As long as there is some Chinese outside of the footnote, this error does not occur, but under some conditions I have not been able to establish (when the Chinese comes at the end of a footnote?) it happens when there is C/J/K text in footnote but not in the main text. This is highly problematic because in scholarly writing, we usually leave all C/J/K writing out of the body, and sometimes put it in the source references of a footnote.

Also note:

This also happens with Japanese and Korean. Try the following text as well:

This is a test[hello 日本語] ok.
This is a test[hello 한국어] ok.

I assume something happens when the text is put in the clipboard, or during the full export process that mangles this text. An annoying work around for the time being is to add one chinese character somewhere in the body of the text, export it, and then delete this single character but this is not obvious and will hopefully be unnecessary when the issue has been resolved

Thanks for your hard work on the development of Scrivener, which is the home of my dissertation.

Yup! That is indeed a bug, good catch. The good news is that it is already fixed. :slight_smile: In 2.0 anyway, which will be out most likely some time in October. So you shouldn’t have to worry about it for much longer.

In case you are curious, the problem is that Scrivener was not properly defining the RTF font style when it only appears inside a footnote. So if the only instance in which 2-byte wide characters were being used was inside footnotes, no special font would be declared and you would get base font (likely non fully Unicode aware) footnotes: i.e. garbage characters. If you put a Chinese character anywhere in the document, then the special font gets declared, and footnotes work.

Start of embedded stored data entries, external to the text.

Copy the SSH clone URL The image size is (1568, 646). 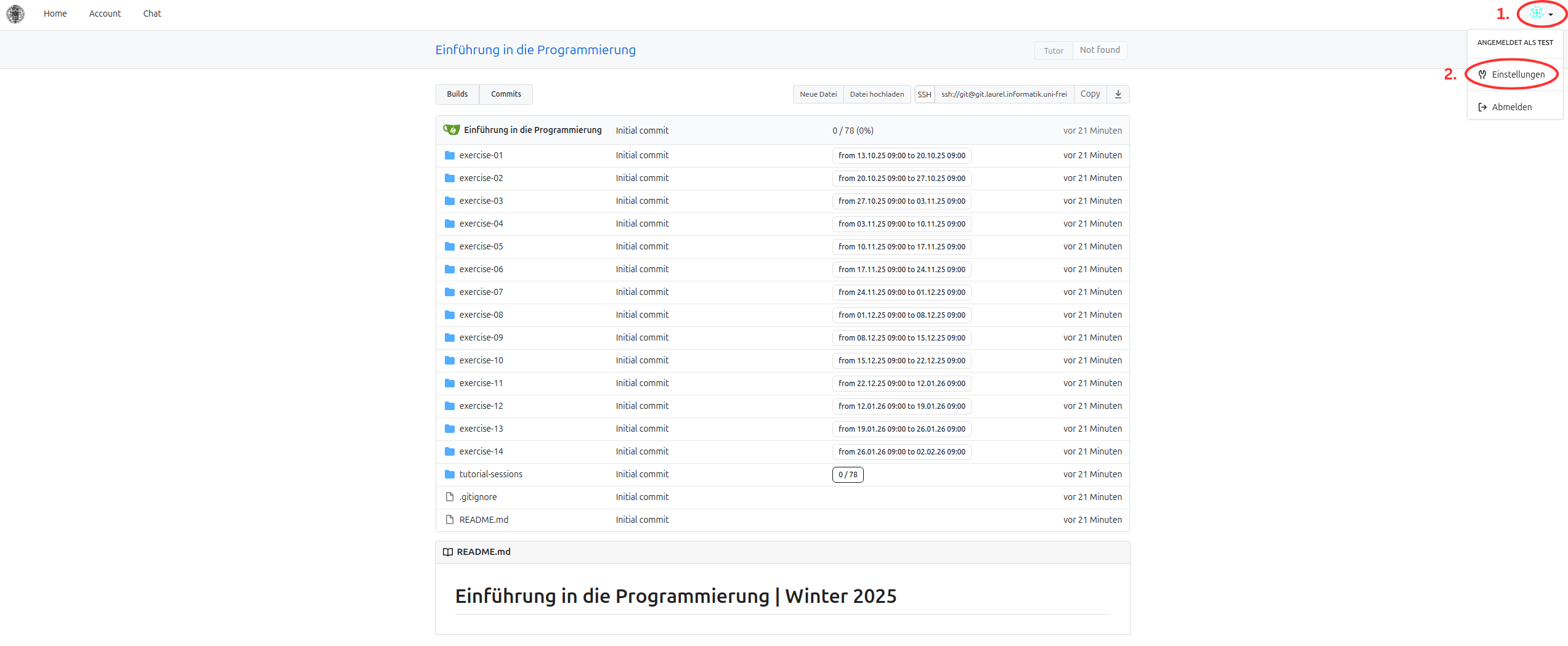[x=1090, y=94]

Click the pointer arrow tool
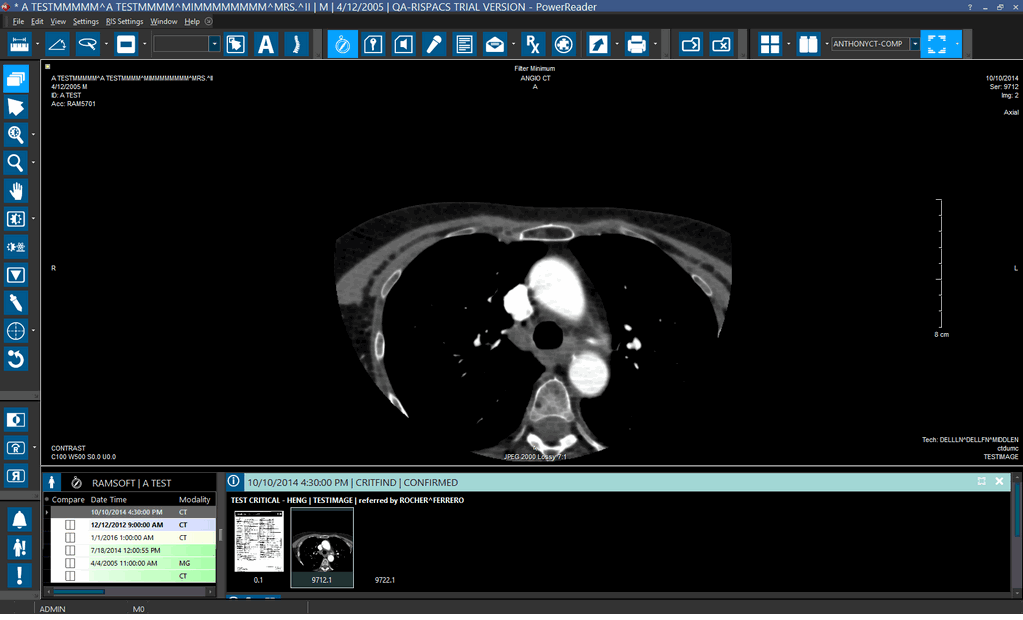pyautogui.click(x=16, y=107)
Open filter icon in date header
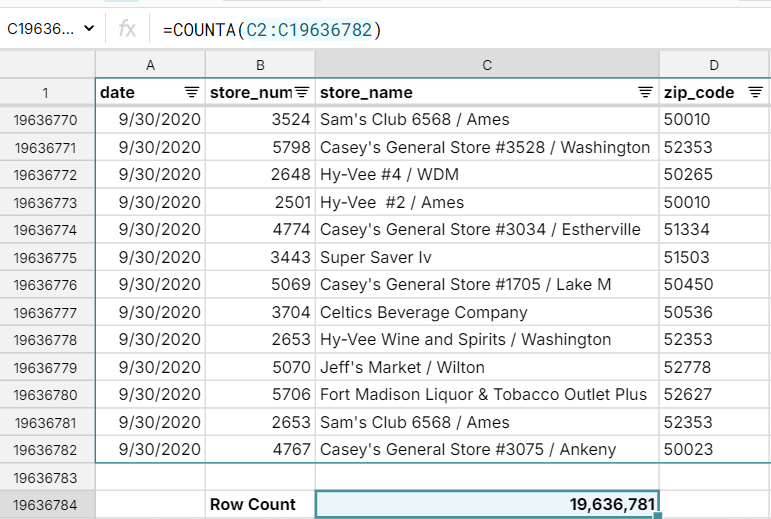 point(191,92)
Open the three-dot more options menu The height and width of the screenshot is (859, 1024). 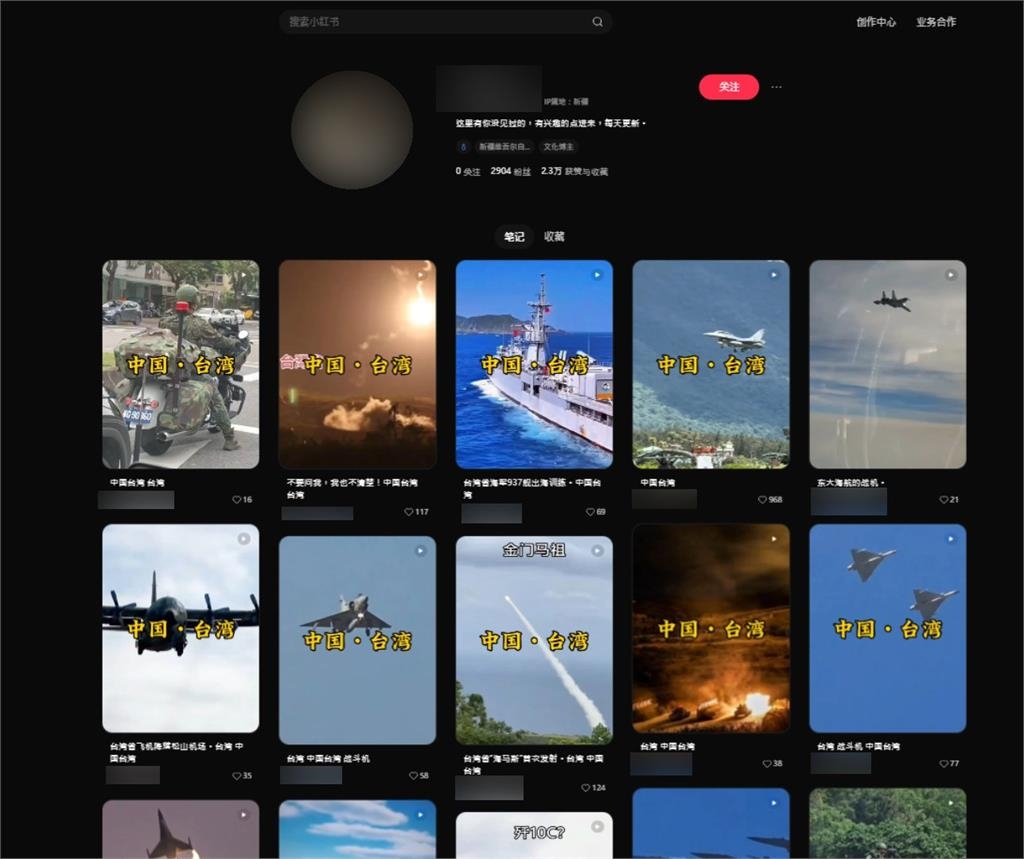click(x=776, y=87)
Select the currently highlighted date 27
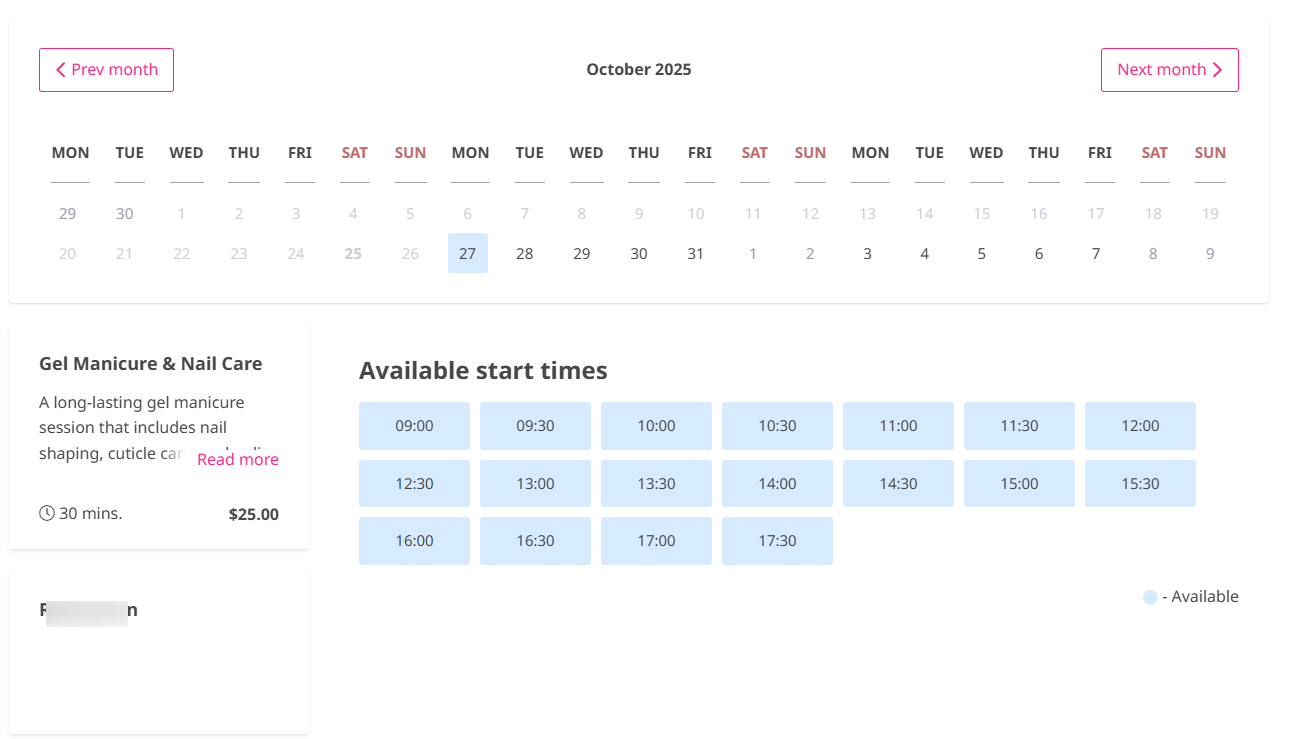Screen dimensions: 1313x739 point(467,253)
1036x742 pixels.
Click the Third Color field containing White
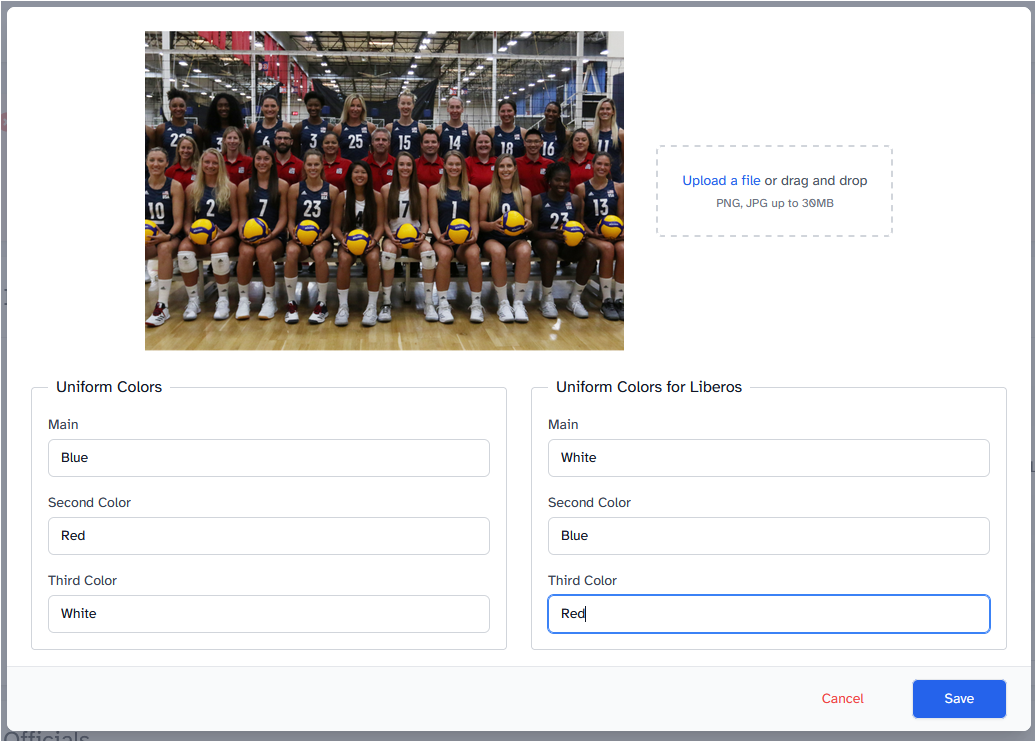coord(268,614)
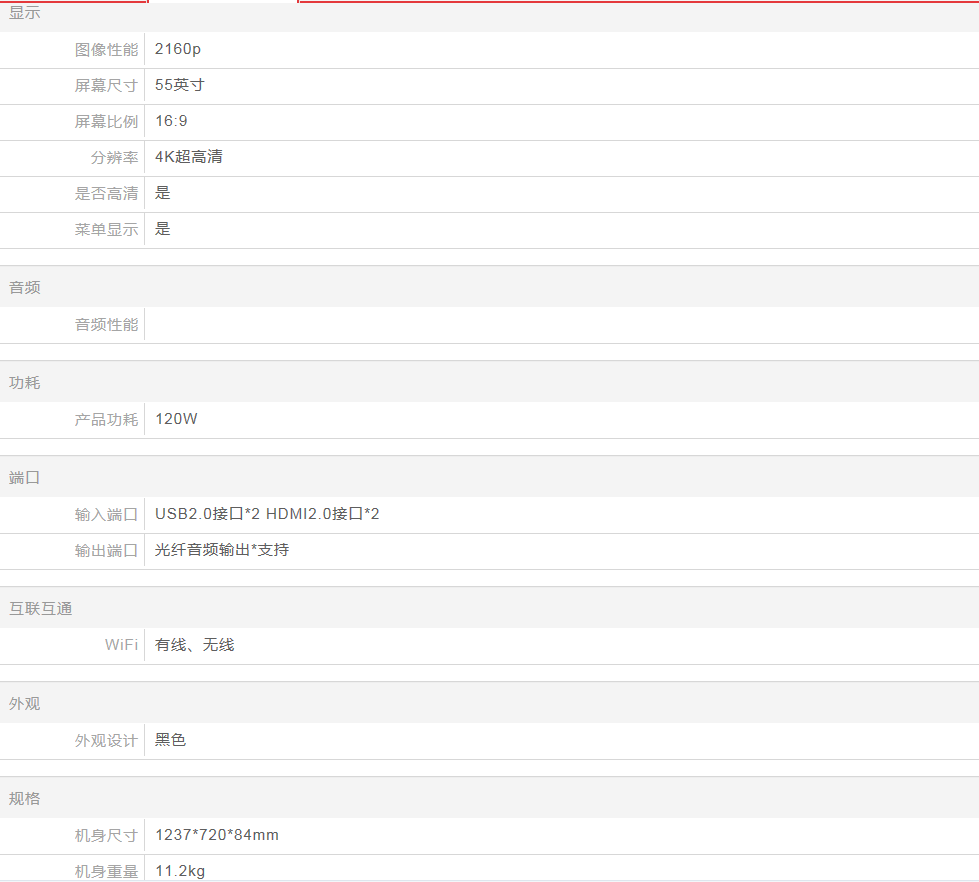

Oh, and the reason why this bug only showed up in programs that handle RTF footnotes in the pasteboard is that programs that don’t (like TextEdit), use a different alternative in the pasteboard (probably the RTFD alt) which essentially flattens everything into pseudo-footnotes, thus making the footnote normal text, and just as with sample two, getting a proper RTF header to address it. It also won’t happen in Scrivener-to-Scrivener pastes because Scrivener has its own special alt which it uses, maintaining all of its internal formatting like dynamic footnotes.

Can I point out that this is not a problem with Nisus Writer Pro, which uses UTF8 as standard.

Mellel obviously still does not. I used Mellel when I first moved onto OS-X, as it was much better than anything else, but it wouldn’t import .doc files from WinWord in Chinese … it used single-byte ASCII on import, turning the C/J/K into garbage. I had to open the .docs in Text Edit first, save them out as RTF and open that in Mellel. Of course, footnotes didn’t come into the equation.

I’m a Microsoft-free zone, so I can’t comment on Word, but it doesn’t surprise me.

Mark

Actually, in my testing anyway, the reason why it works with Nisus is that doesn’t. For some curious reason (Nisus is usually cream of the crop for this sort of stuff) it takes the RTFD pasteboard version (which will work in all programs) not the RTF version with footnotes. So while you get a result that looks right, it isn’t using real footnotes, and you could get the same result by pasting into TextEdit first, and then pasting into Mellel or Word. To be clear, the problem isn’t with either Mellel or Word. They are turning the RTF pasteboard into footnotes precisely as they were requested to. The problem is with the request, which doesn’t contain all of the proper font encoding information unless there are multi-byte characters in the rest of the document.